O MPA reconhece e agradece profundamente todo o trabalho árduo e voluntário de todas as pessoas, militantes, intelectuais, pesquisadoras envolvidas nesse projeto, na construção desta importante coletânea e, de forma especial, às professoras/pesquisadoras Delma Pessanha Neves e Leonilde Servolo de Medeiros, que não mediram esforços para alcançarmos esse resultado, amplamente compensado por se tratar de um grande passo na construção de uma sociedade na qual as histórias de diversos segmentos sociais sejam igualmente reconhecidas.
Queremos construir um campesinato forte, uma sociedade justa, em que todas as pessoas sejam respeitadas e visibilizadas, por constituírem partes importantes da desejada construção social.

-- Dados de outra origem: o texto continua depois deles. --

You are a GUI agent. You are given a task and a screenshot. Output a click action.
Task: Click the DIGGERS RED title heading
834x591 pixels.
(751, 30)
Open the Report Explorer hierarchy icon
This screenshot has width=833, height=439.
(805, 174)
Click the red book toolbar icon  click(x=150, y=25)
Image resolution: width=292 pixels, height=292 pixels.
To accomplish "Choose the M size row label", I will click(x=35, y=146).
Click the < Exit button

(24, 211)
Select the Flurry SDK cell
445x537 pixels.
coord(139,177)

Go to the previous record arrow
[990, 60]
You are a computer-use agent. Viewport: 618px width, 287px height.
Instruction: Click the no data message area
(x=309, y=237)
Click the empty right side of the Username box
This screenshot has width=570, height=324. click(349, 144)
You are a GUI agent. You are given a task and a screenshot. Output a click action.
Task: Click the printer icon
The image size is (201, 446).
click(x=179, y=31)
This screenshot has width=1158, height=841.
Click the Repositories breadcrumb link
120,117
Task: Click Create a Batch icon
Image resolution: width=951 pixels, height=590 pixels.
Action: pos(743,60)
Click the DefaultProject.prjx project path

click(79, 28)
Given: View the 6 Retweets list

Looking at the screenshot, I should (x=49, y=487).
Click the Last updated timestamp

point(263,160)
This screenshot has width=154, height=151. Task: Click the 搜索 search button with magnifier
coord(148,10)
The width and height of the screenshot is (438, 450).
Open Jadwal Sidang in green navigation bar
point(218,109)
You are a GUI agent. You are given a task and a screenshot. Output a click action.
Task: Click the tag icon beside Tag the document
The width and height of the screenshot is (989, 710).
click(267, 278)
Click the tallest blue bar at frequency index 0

Por isso, com essa coletânea que tras ao reconhecimento público a participação das mulheres, nós experimentamos a satisfação de estar contribuindo nessa emancipação histórica das mulheres camponesas.
A todas as mulheres, que avancemos na consciência, no planejamento e na organização das nossas lutas, das nossas conquistas em todas as partes do país e do mundo, porque: Mulheres organizadas, sementes germinadas e a sociedade transformada.